## OBJECTIVE
Please find each line below that contains the word "Task" and copy those lines in full.

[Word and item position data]

=-=-=

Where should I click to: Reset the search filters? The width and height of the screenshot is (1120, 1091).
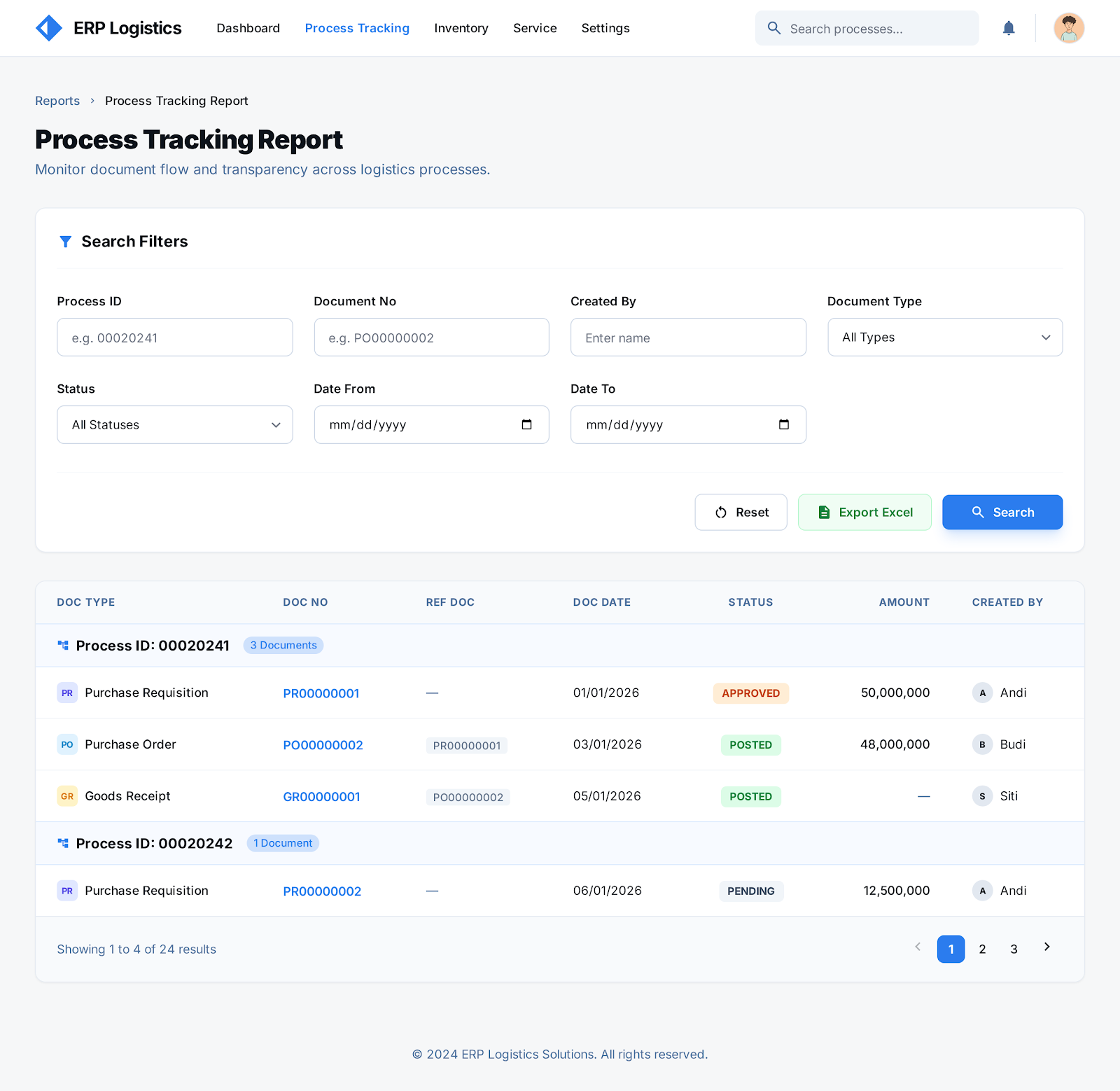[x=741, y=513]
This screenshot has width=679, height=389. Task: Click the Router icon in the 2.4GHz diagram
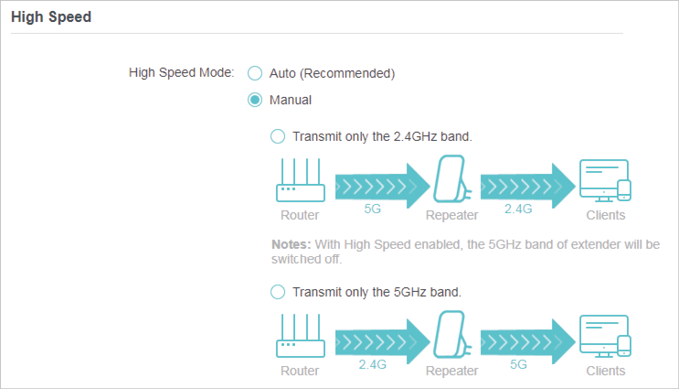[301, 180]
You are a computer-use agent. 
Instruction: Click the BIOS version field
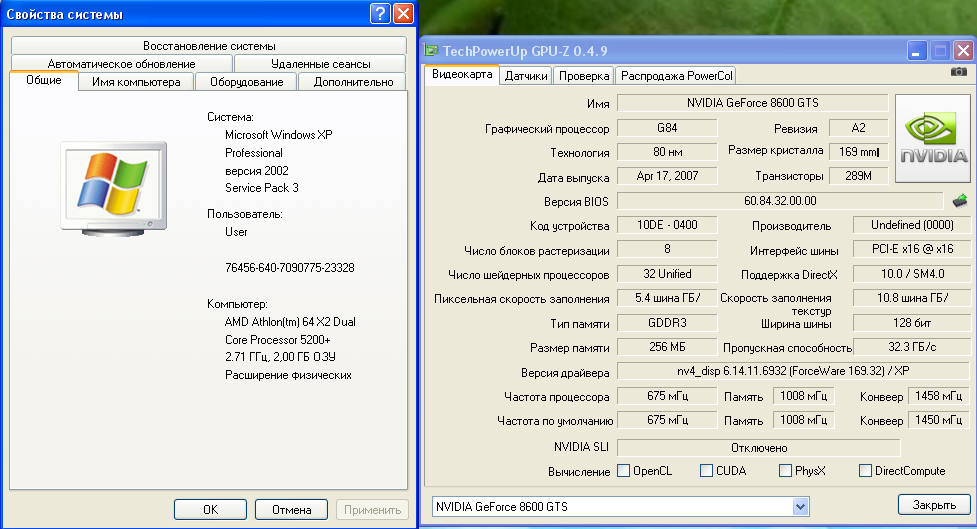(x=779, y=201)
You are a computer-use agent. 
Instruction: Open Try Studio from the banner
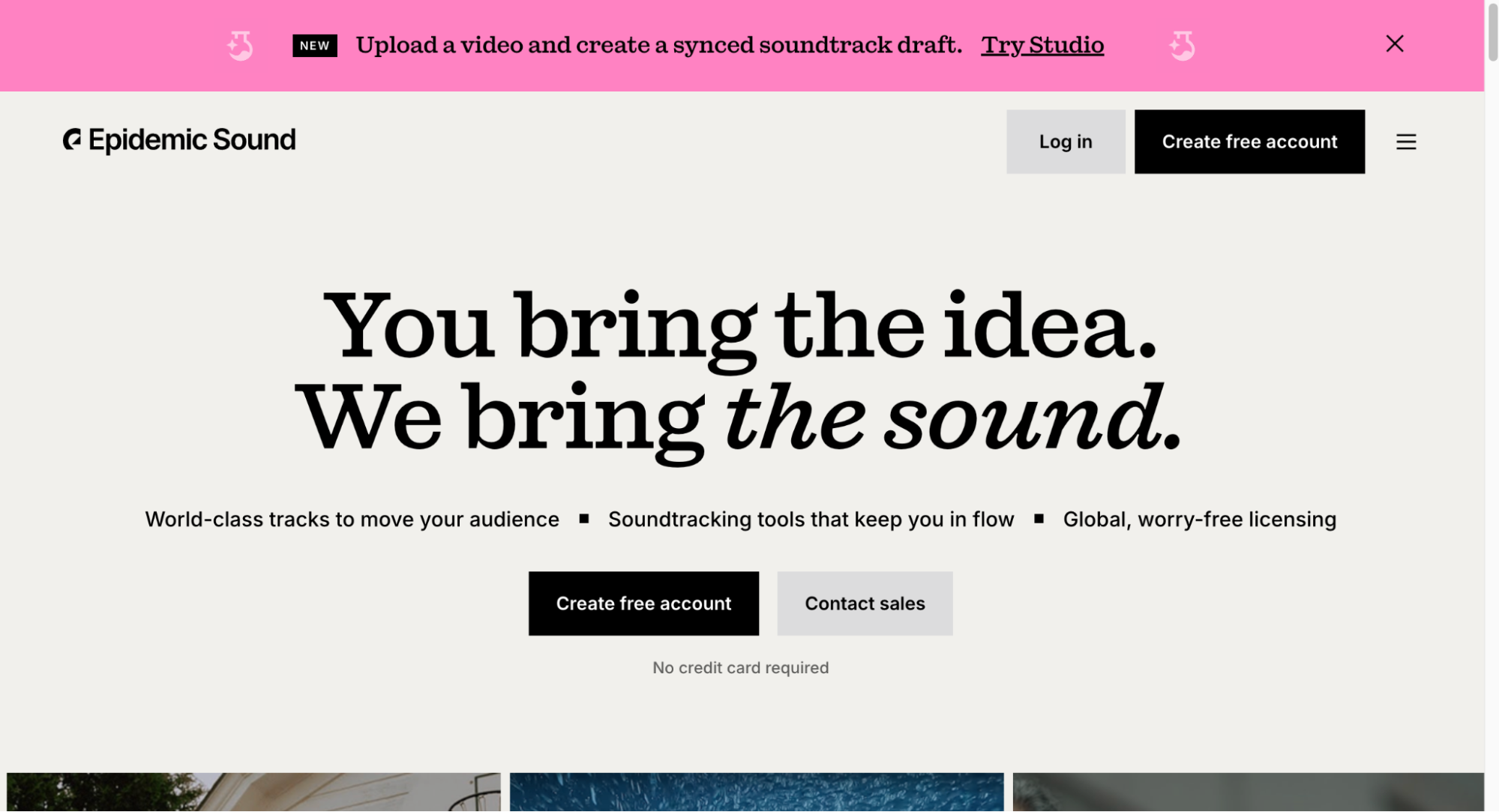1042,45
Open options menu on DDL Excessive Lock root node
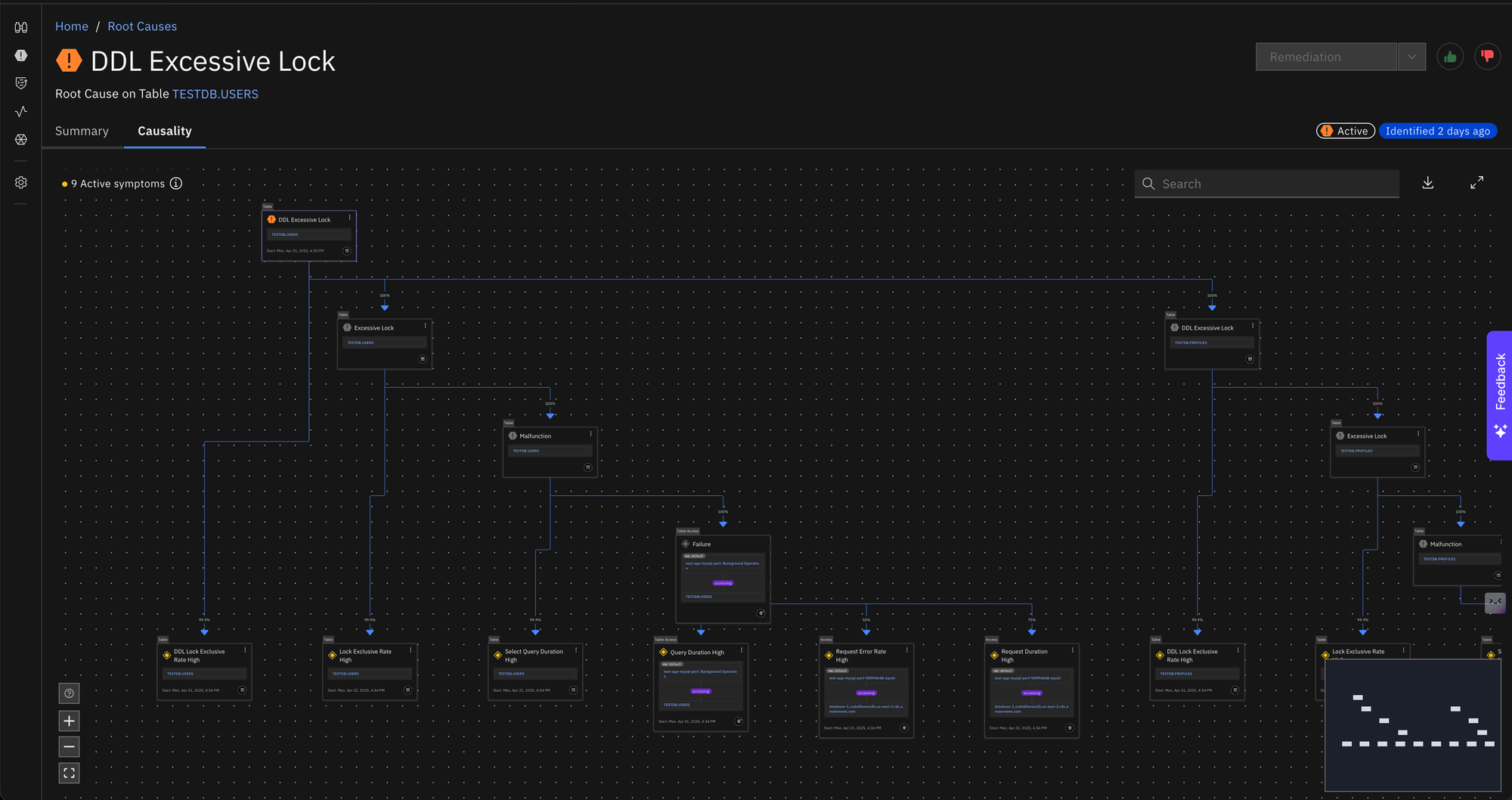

=-=-=

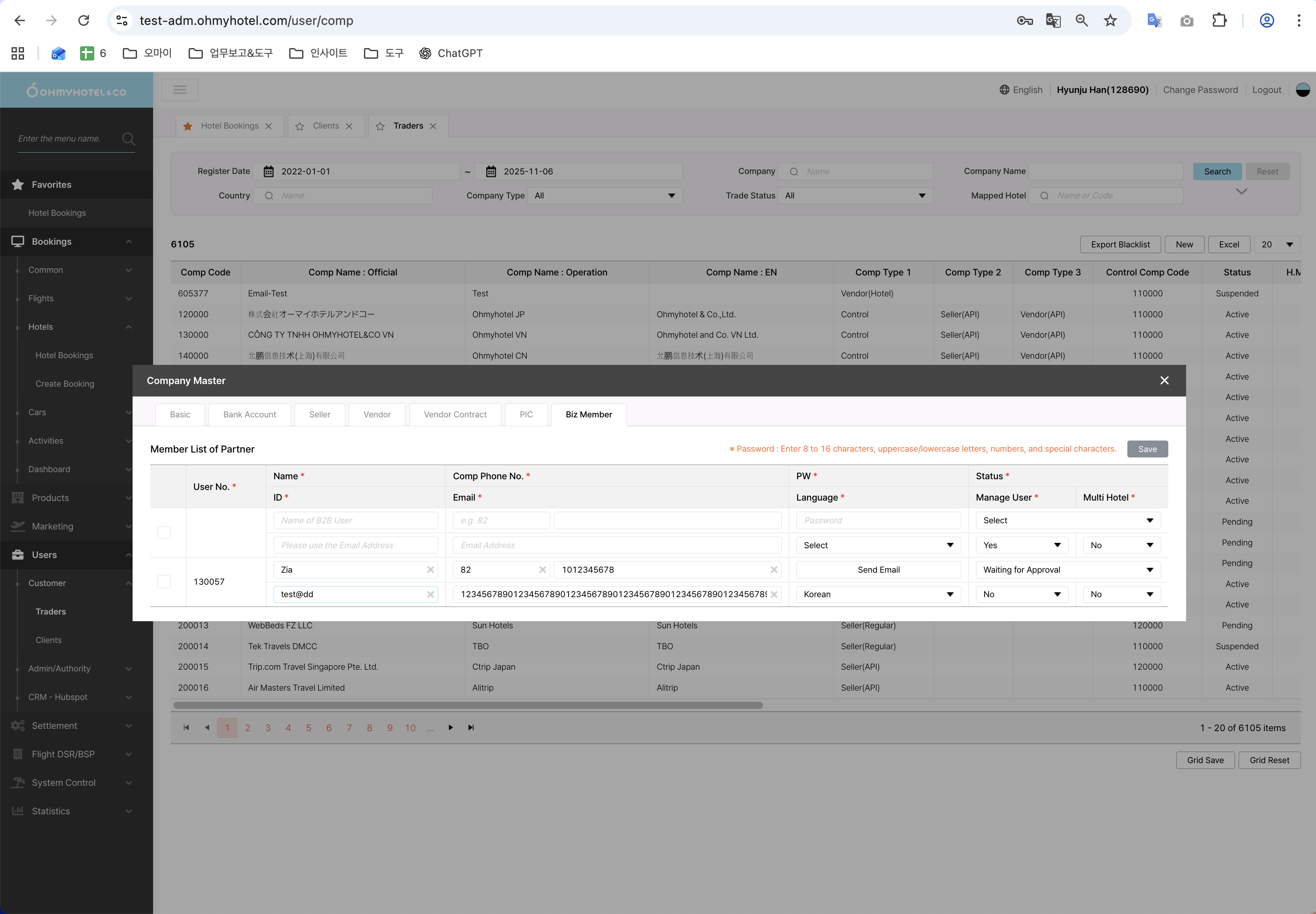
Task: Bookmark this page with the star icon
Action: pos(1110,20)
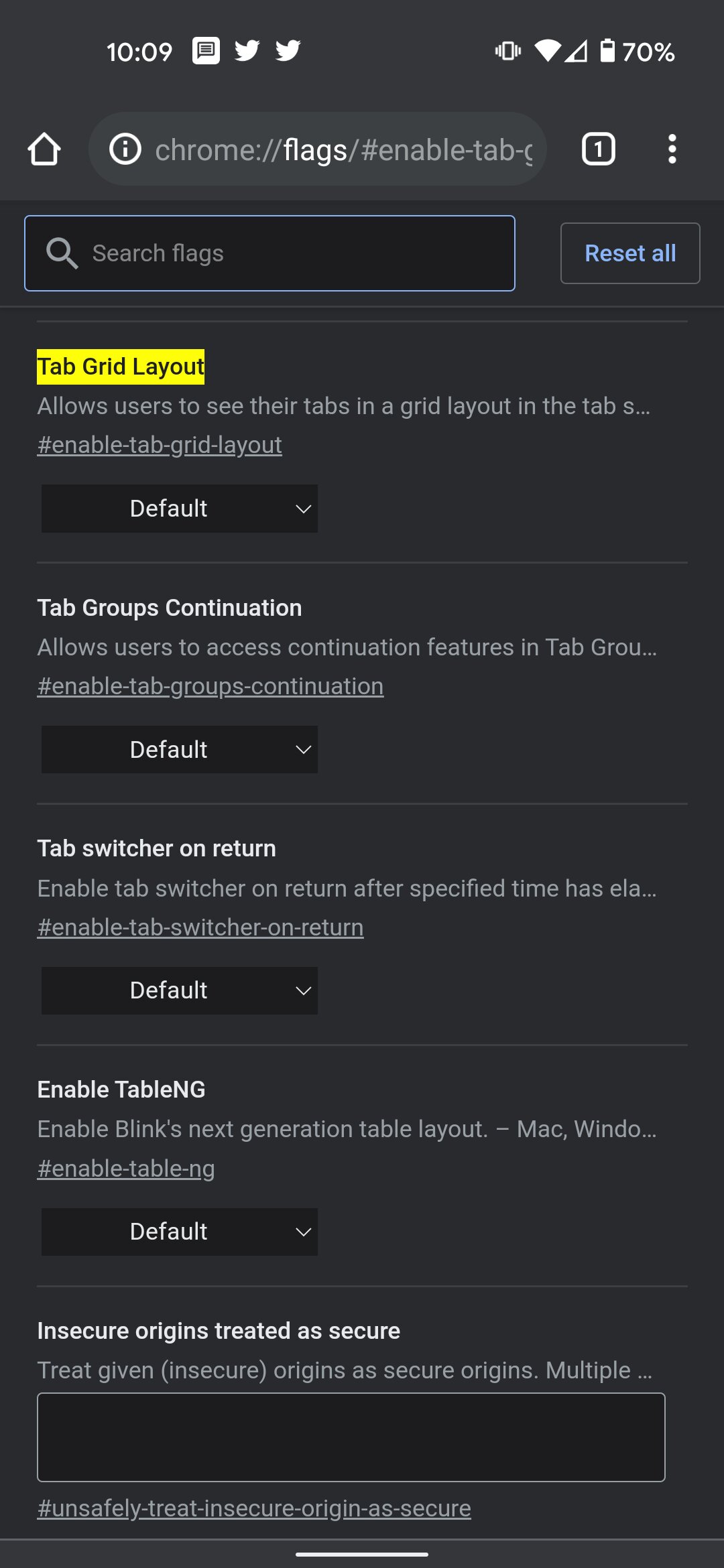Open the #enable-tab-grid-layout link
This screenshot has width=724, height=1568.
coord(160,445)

=-=-=

## ANSWER FOR THIS EXERCISE
This screenshot has width=679, height=389. Task: Click the Router icon in the 2.4GHz diagram
Task: Bookmark this page with the star icon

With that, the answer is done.